Selected text:
-- BEGIN --

In the interests of transparency, eLife includes the editorial decision letter and accompanying author responses. A lightly edited version of the letter sent to the authors after peer review is shown, indicating the most substantive concerns; minor comments are not usually included.

Thank you for submitting your article "Post-decision biases reveal a self-consistency constraint in perceptual inference" for consideration by eLife. Your article has been favorably evaluated by Timothy Behrens (Senior Editor) and three reviewers, one of whom, Tobias H Donner (Reviewer #1), is a member of our Board of Reviewing Editors. The following individuals involved in review of your submission have agreed to reveal their identity: Mehrdad Jazayeri (Reviewer #2); Bruce G Cumming (Reviewer #3); Valentin Wyart (Reviewer #4).

The reviewers have discussed the reviews with one another and the Reviewing Editor has drafted this decision to help you prepare a revised submission.

Summary:

Your paper reproduces influential previous findings on how combining a discrimination task with an estimation task produces systematic biases in estimation (Jazayeri and Movshon, 2007). The previous study had explained the estimation bias as the result of an optimal readout of sensory evidence for the discrimination task (henceforth referred to as 'readout model'). You provide a different explanation in terms of a self-consistent Bayesian observer. You perform two additional experiments (cueing the stimulus range, and providing the answer to a discrimination task), and show that the results follow the predictions of your model well.

All reviewers thought that your paper makes a compelling case that your self-consistent Bayesian observer provides an excellent account of all the data, including variation between individual observers. The reviewers also appreciated your discussion of the potential adaptive function of this self-consistency bias and its relation to 'cognitive dissonance' phenomena described in the social psychology literature.

One issue contentious among reviewers was whether the conceptual advance provided by your paper is sufficient to warrant publication in eLife. The reviewers converged on the conclusion that (with the revisions requested below) the paper would be borderline for eLife, but that the case could be made for it being above threshold. Another issue was whether or not it was necessary that you report a formal head-to-head comparison between your self-consistent observer and the readout model by Jazayeri and Movshon. The reviewers eventually agreed that it would be unreasonable to ask you for truly defensible head-to-head comparison. Doing so would require that you develop a complete algorithmic model, which would demand making many assumptions about how a prior is encoded and how it would interact with readout weights. It would also require you to make another set of assumptions about how factors such as prior knowledge ought to be included in the old readout model, which would weaken your argument and blur the distinction between the two models.

Essential revisions:

1) The paper is written in a way that makes it difficult for the reader to appreciate which part is replication and which part is truly novel. Please revise the Abstract and Introduction to clarify this, focusing on the following points.

-- END --

Data excerpt:
-- BEGIN --

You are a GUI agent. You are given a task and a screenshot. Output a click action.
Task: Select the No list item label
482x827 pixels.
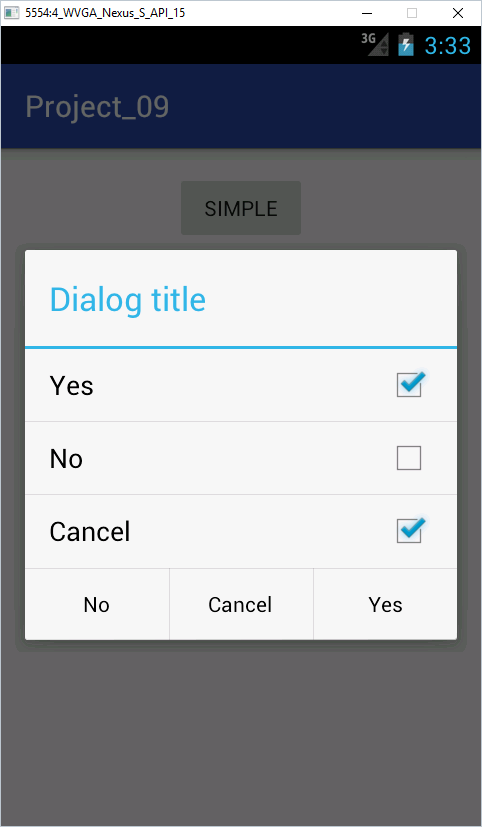[66, 458]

-- END --

Written problem 1: According to the eLife decision letter, who served as Reviewer #3?
Written problem 2: Carry on the eLife decision letter from its final sentence.
The material has nothing to do with the decision letter.

Expected output 1: Bruce G Cumming

Expected output 2:
The original observation of self-consistent behavior was made several decades ago. Jazayeri and Movshon reported this phenomenon in perception, and since then, several studies have replicated the finding (e.g., Szpiro et al., 2014; Zamboni et al., 2017). Stocker and Simoncelli developed and published the self-consistent observer model in NIPS in 2008. The current model is almost an exact replica of that previously published one. Experiment 1 is a replica of the original Jazayeri and Movshon experiment, with the exception of using orientation rather than motion direction. The main novel contribution of your present paper are the empirical tests (Experiments 2 and 3).

2) Please add a discussion of whether the original readout model (Jazayeri and Movshon, 2007) cannot account for your data. The reviewers felt that changes in the prior on orientation width (caused by cuing) might produce similar effects in their model, without having to invoke self-consistency; or that providing the observer with veridical information about the stimulus category might naturally change the percept in the traditional Bayesian way. The reviewers thought it would be important to make clear to what extent we now have two equally good explanations of the phenomenon. Specifically, the reviewers would like you to rework the paper to clarify the following three things in the Discussion:

- Explain that the two models are tackling the question at different levels. This would help the paper highlight an important conceptual point that the previous work failed to convey.

- Explain that Experiments 2 and 3 may not be decisive for arbitrating between the two models. Even without this, the two experiments highlight an important and complementary point that when other sources of information are available (prior information and/or other cues), these sources could influence the decoding strategy (in both models). This is particularly relevant because if one subsumes the effects of prior into the readout weights, then the difference in the two models become a matter of semantics and would diminish the intuitive interpretation that makes the paper appealing.

- Explain that to properly compare the two models, future research has to (1) develop an algorithmic version of their model, and (2) consider how prior information could be worked into the old readout model. This would allow the paper to inform the path forward for meaningful head-to-head comparisons. In this context, it would be useful to discuss what it means to suddenly abolish a portion of the posterior. This can be done conveniently in a model but how does it fit with what we know about how these computations are carried out by the brain?

3) Two recent studies investigated the same estimation bias and arrived at conclusions that are different from yours. Those should be addressed in more detail. Specifically:

- Zamboni et al. (2017) established an important role of the presence and orientation of the reference in inducing estimation biases. The reference can induce the bias even without any categorical choice. This seems to at odds with your claim that choices cause the estimation bias. You briefly touch on this study in Discussion, claiming that the current self-consistent observer model can account for this. Given that this issue is critical for your conclusion, you should fit your model to the Zamboni et al. data (which are available).

- Results from Szpiro et al. (2014) suggest that the phenomenon is learned through practice. This suggests that it cannot be straightforwardly attributed to a conditionalization. Additionally, in the same study, it was found that the bias manifests itself differently in the perceptual and motor domains. If we have to come up with a different model for each domain, then the exercise of using a Bayesian approach seem less revealing. It is disappointing that this study is not cited given that the empirical observations are directly against the proposed hypothesis.

4) A key component of your model is conditionalization of the posterior according to prior choice. You motivate this by noting that this allows subjects to be self-consistent. However, in most realistic conditions, the behavior would remain consistent even without this component – the conditionalization just moves the estimate away from the boundary, it does change sides. Since the model doesn't actually increase self-consistency, please describe more carefully what motivates it.

5) Please provide quantitative measures about the quality of fits. Your model fits look compelling, but the assessment is only qualitative at present.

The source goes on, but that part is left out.